This week we will tell you a tax saving story.

Mr and Mrs A is a lovely couple. Mr A has a great job that he loves and pays well while Mrs A doesn’t work and takes care of the family.

Mrs A doesn’t need to work because Mr A is a highly paid individual and is a additional rate tax payer i.e. pays tax at 45%.

Mr A is also a keen saver and put aside a decent amount of his monthly income in a savings account which produces an interest income of £10,000 per year. As he is a higher rate tax payer he pays £4500 in taxes which gives him a net interest income of £5,500.

Mr A uses this money and takes the family on a basic holiday.

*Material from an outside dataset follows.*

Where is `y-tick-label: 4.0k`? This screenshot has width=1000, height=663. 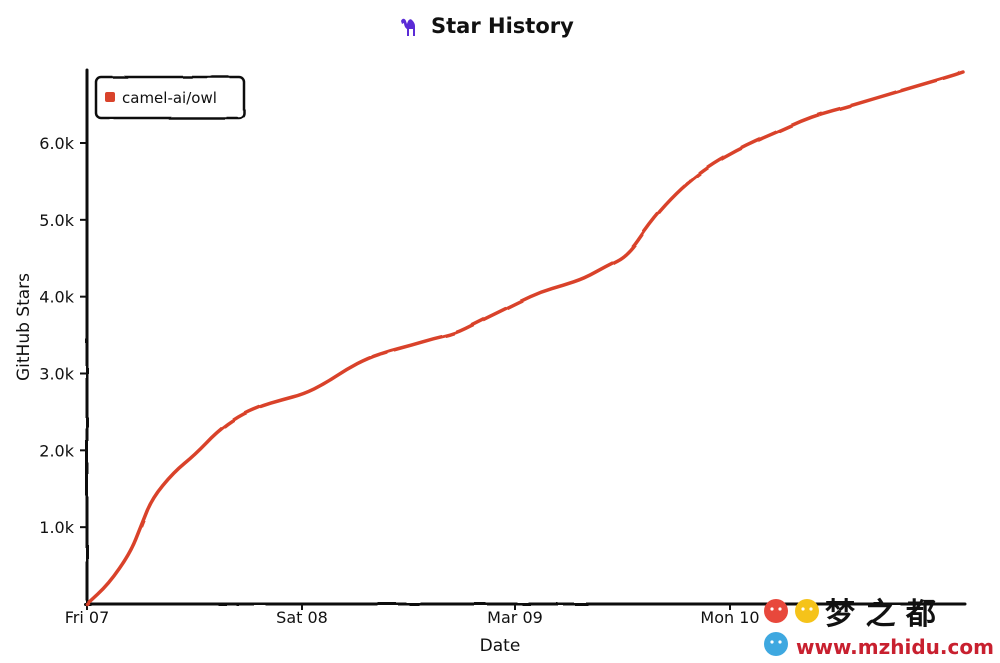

One day Mr A was browsing through his Facebook and noticed the Taxserve tax tip with a subject of use tax to pay for your holiday. This caught his attention and he decided to contact his accountant before the yearend for a change. The accountant advised him to transfer the savings into an account in Mrs A name and by utilising her personal allowance the whole interest of £10,000 could be received tax free.

This means a potential savings of £4500 in taxes.

This year, Mr A took the family on a luxury holiday.

What kind of holiday would you take your family?

Please note: This doesn’t not constitute as tax advice. Professional advice must be sought before any tax planning. The tax planning may differ based on your individual circumstances.